The Difference Between Engaged and Engaging

Companies love to share their successes with social media. How it’s allowing them to “engage with fans and customers”, and how they’re “being part of the conversation”.

Like it’s something new and wild and golly gee, aren’t we great?

Well, yes, it’s great that you’re doing something you should have been doing all along – talking with customers, and not just because of social media – and it’s great that you’re now part of the conversations around your brand.

But are you really engaging, or just being engaged? Because there’s quite the difference between the two.

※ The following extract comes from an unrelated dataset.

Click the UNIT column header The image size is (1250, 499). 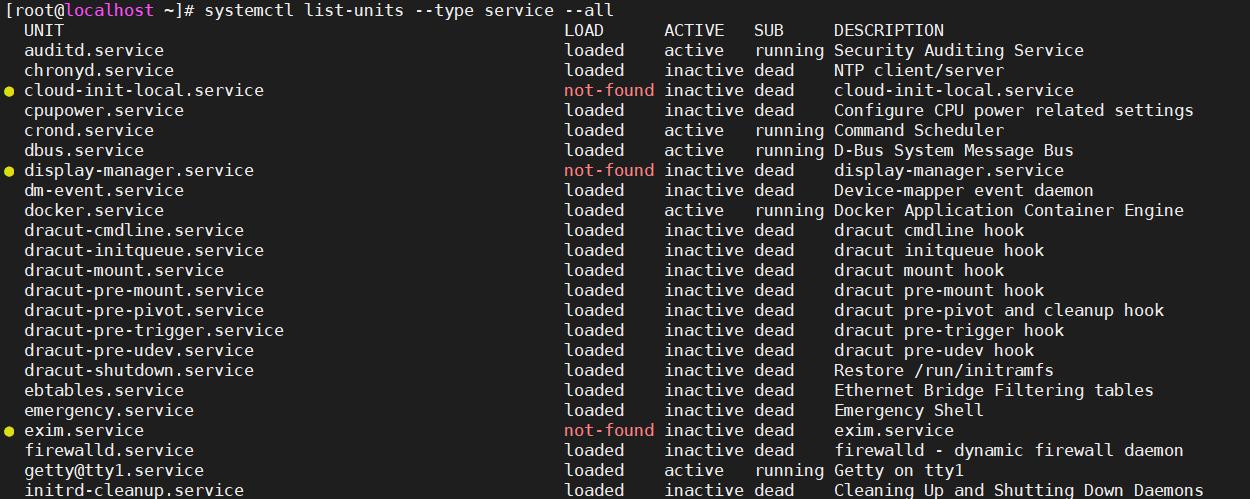[x=44, y=30]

Check out these two Facebook Pages as an example.

Social Report

Arment Dietrich  Inc.

The first page is for Social Report, “a social network analytics solution that gives you rich insights into your social space and marketing effectiveness.” It’s a lively page – if lively equals automated updates every thirty minutes about what their service features are. Their Twitter stream is pretty much the same.

The second is for Arment Dietrich (a little disclosure – Gini Dietrich, the CEO of Arment Dietrich, is a friend, but this doesn’t bias my post). Their wall is a mix of company updates, social media and communication industry news, helping the environment, questions from “fans” and fun Facebook tips. And they have a lot of their connections sharing stuff on their wall too – always a great sign of full engagement.

If you were someone looking to hire a company – or see how a business understands – social media, which one would you choose (going by these two Facebook Pages)? One where it’s just update after update with no real depth, or one that shares a mix of useful advice and tips, and allows their customers (fans) to do the same?

So. Are you engaging with social media, or are you just engaged?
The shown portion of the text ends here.